見直されつつある神前挙式

11月15日に行われる紀宮さまの結婚式。まず、挙式についてですが、スタイルは神前式、場所は帝国ホテルの神殿とのこと。皇室と神道の関係については賛否両論、諸説あると思いますが、関わりが深いのは事実であって、紀宮さまの結婚時が神式で執り行われるのは自然の流れといってもいいでしょう。

紀宮さまの結婚式に見る現代結婚式事情
最近では神前挙式がかえって新鮮に!
帝国ホテルの神殿は滋賀県にある多賀大社の分社。多賀大社は伊邪那岐大神(いざなぎのおおかみ)と伊邪那美大神(いざなみのおおかみ)を御祭神としていますから、結婚式をするにはまさにぴったり。なお、紀宮さまの挙式の場合、式をつかさどる斎主は伊勢神宮の北白川道久大宮司が務めます。もちろん、一般の人がここで挙式する場合、斎主は指定できません。

ちなみに、神前挙式についてですが、よく「古式ゆかしい」なとどいう表現がされますが、実際にいまあるようなスタイルが生み出されたのは明治33年(1900)年のことで、歴史は100年ほどしかないのです。その背景には明治政府の「国家神道」政策などもあったといわれますが、一般庶民に根付いたのは戦後のことです。

昭和40年代頃までは挙式といえば神前式でしたが、昭和50年代後半頃からキリスト教式で挙式をする人が増え始め、現在では8割近くがキリスト教式で挙式をするに至っています。けれども、最近は徐々にではありますが、神前挙式も見直されつつある様子。キリスト教式の挙式が一般化してしまったいま、逆に神前挙式が新鮮に映るため、個性的な結婚式をしたいというカップルからの支持が増えているようなのです。今回の紀宮さまの結婚式で、神前挙式人気にさらに弾みがつくかもしれませんね。

お色直しは少なめに

次は気になる衣装について。紀宮さまは挙式にはロングドレス、披露宴には和服をお召しになられるとか。神前挙式なのにドレス?と不思議に思われる人もいるかもしれませんが、神前挙式だから和服を着なくてはならないという決まりはありません。きちんとした装いであれば、和装でも洋装でも構わないのです。そして、披露宴では一転して和服。美智子さまが若い頃にお召しになった振袖をこの日のために用意しているという話も。母から娘へと衣装が受け継がれるのって、とても素敵なことですよね。

紀宮さまの結婚式に見る現代結婚式事情
ウエディングドレス1着で通す人も増えている
さて、衣装について一般の傾向をみてみますと、着用する点数は少なくなる傾向にあります。お色直しは1回という人が多く、最近ではウエディングドレス1着で通す人も見かけられます。お色直しをする場合、披露宴の席を中座する必要があるのですが、その時間を嫌う人が増えているのが、お色直しが少なくなっている理由のひとつ。また、せっかくこだわって選んだウエディングドレスをできるだけ長く着ていたいからという理由で、お色直しをしない人も多いようです。

また、挙式と同様、和風回帰がみられるのも特徴です。なかでも人気を集めているのが黒引き振り袖。これは黒地に模様を描いた振り袖で、おはしょりをあまりとらずに裾を引きずるようにして着用します。色打掛けに比べると華やかさにはやや欠けますが、しっとりとした大人の雰囲気があり、凛とした美しさも感じさせるところが、人気の秘密ではないでしょうか。

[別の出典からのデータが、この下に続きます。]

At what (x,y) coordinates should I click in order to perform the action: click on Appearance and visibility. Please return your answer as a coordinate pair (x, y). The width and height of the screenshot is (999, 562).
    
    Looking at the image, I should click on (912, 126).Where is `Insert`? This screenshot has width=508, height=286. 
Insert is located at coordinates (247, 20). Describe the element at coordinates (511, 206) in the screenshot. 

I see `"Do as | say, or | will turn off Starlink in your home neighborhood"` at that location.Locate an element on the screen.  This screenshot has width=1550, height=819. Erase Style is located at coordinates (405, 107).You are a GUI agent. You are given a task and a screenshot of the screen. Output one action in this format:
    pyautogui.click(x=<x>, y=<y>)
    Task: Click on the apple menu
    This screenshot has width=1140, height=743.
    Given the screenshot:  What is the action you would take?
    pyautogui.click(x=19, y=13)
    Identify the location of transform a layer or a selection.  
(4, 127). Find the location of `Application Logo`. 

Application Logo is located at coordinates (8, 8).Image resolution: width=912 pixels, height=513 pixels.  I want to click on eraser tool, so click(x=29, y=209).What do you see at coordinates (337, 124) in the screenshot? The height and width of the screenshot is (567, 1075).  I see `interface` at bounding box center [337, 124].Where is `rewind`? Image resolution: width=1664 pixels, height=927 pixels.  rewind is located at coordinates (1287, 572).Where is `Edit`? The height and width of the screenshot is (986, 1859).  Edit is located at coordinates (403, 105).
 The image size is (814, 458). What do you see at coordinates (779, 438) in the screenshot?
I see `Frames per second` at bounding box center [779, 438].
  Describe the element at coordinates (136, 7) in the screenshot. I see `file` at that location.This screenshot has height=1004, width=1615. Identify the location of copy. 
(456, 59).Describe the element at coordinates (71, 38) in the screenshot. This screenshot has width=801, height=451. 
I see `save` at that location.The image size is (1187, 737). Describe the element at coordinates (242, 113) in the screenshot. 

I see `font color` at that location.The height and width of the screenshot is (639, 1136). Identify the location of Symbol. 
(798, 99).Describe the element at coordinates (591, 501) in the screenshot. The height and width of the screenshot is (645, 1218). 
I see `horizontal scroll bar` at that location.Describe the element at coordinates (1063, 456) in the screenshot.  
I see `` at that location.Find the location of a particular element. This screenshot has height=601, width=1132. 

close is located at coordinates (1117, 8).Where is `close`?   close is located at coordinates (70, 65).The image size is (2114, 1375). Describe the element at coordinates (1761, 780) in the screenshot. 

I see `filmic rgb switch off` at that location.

お色直しでの和装の場合、ヘアスタイルも洋髪にし、手にはブーケを持つといった、洋風スタイルを取り入れるのも最近の傾向です。紀宮さまのように振袖を着る人も少なくなく、その際は振袖の上からオーガンジーなど軽やかな素材で作った打掛けをまとい、華やかさをプラスするようなアレンジも注目を集めています。